=== Begin Enclosure ===
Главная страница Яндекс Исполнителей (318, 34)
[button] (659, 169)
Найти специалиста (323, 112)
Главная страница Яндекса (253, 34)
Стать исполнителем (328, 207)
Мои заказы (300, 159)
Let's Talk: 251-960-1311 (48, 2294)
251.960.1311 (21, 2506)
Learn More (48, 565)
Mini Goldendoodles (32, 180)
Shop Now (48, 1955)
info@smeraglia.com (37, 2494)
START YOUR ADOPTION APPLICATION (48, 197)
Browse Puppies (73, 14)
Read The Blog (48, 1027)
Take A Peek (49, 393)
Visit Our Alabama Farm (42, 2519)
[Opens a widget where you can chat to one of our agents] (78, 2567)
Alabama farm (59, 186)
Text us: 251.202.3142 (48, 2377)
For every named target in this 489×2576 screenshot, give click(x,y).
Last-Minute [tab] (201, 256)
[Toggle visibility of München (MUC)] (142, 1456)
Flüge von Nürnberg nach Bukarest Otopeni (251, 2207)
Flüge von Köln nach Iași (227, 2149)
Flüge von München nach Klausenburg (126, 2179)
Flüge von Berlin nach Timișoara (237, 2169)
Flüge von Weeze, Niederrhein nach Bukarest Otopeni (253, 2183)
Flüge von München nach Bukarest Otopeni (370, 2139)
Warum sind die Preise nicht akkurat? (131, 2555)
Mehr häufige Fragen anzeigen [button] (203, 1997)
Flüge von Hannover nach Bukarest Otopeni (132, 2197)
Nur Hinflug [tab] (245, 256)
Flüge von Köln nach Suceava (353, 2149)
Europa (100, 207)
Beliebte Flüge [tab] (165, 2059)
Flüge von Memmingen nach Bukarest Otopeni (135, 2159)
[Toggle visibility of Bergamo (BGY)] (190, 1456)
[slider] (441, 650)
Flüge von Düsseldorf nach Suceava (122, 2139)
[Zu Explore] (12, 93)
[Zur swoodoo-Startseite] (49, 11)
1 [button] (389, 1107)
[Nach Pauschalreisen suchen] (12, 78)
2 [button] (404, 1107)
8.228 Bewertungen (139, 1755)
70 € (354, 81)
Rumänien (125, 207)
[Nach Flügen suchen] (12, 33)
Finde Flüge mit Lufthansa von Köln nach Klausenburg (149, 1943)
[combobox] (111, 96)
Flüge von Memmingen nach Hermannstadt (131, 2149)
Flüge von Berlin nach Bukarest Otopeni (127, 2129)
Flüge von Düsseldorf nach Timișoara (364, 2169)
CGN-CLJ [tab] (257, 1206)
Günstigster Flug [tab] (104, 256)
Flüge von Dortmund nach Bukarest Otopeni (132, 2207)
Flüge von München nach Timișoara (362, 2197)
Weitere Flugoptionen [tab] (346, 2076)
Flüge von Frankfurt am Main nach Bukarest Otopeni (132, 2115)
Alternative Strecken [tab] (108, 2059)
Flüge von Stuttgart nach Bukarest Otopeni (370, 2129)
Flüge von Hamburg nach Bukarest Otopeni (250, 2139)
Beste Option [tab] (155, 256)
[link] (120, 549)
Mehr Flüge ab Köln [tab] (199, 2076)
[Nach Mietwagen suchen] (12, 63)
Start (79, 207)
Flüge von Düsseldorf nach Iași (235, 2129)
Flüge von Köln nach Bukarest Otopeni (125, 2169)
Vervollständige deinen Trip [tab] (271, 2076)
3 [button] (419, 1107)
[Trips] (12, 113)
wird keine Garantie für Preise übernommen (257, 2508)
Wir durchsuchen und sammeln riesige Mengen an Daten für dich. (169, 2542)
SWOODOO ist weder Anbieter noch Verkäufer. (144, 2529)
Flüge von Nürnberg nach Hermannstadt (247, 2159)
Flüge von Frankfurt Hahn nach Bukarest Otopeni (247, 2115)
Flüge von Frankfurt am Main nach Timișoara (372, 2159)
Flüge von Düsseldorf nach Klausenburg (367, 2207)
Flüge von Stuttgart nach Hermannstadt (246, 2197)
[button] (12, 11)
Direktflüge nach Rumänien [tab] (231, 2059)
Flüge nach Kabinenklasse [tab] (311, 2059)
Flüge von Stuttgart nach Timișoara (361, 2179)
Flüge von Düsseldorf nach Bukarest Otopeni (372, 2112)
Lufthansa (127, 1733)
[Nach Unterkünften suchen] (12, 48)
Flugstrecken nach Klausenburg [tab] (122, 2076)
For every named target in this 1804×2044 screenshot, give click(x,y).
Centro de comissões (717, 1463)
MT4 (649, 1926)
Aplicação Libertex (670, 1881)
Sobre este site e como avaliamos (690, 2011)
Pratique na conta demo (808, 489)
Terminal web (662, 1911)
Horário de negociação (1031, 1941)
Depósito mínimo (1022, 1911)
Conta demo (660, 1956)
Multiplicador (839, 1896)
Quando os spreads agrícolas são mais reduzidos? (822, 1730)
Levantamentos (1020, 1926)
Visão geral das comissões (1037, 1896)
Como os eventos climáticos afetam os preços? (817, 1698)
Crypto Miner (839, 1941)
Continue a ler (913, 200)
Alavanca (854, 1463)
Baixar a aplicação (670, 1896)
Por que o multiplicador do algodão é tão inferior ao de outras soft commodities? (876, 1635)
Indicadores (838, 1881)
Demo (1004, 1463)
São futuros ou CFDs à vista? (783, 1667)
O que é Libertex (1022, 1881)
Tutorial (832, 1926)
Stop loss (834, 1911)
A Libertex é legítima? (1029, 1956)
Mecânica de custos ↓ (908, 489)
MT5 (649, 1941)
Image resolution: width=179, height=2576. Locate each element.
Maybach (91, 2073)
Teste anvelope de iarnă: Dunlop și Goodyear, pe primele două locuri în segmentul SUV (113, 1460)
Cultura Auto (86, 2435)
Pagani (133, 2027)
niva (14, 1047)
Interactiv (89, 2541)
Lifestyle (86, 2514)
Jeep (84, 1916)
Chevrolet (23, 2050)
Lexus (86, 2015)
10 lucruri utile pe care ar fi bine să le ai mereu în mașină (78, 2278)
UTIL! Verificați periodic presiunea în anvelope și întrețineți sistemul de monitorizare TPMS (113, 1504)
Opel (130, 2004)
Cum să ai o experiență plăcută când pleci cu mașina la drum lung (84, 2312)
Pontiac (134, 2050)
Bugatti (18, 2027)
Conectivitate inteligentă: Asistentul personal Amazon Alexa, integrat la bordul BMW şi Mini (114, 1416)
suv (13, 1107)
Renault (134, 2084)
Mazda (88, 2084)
=== End Enclosure ===
> _What the exercise asks_:
Copy out only the lines running from the beginning of the data to the line with "Flüge von Köln nach Iași (227, 2149)", both ends included.

> _Response box_:
Главная страница Яндекс Исполнителей (318, 34)
[button] (659, 169)
Найти специалиста (323, 112)
Главная страница Яндекса (253, 34)
Стать исполнителем (328, 207)
Мои заказы (300, 159)
Let's Talk: 251-960-1311 (48, 2294)
251.960.1311 (21, 2506)
Learn More (48, 565)
Mini Goldendoodles (32, 180)
Shop Now (48, 1955)
info@smeraglia.com (37, 2494)
START YOUR ADOPTION APPLICATION (48, 197)
Browse Puppies (73, 14)
Read The Blog (48, 1027)
Take A Peek (49, 393)
Visit Our Alabama Farm (42, 2519)
[Opens a widget where you can chat to one of our agents] (78, 2567)
Alabama farm (59, 186)
Text us: 251.202.3142 (48, 2377)
For every named target in this 489×2576 screenshot, give click(x,y).
Last-Minute [tab] (201, 256)
[Toggle visibility of München (MUC)] (142, 1456)
Flüge von Nürnberg nach Bukarest Otopeni (251, 2207)
Flüge von Köln nach Iași (227, 2149)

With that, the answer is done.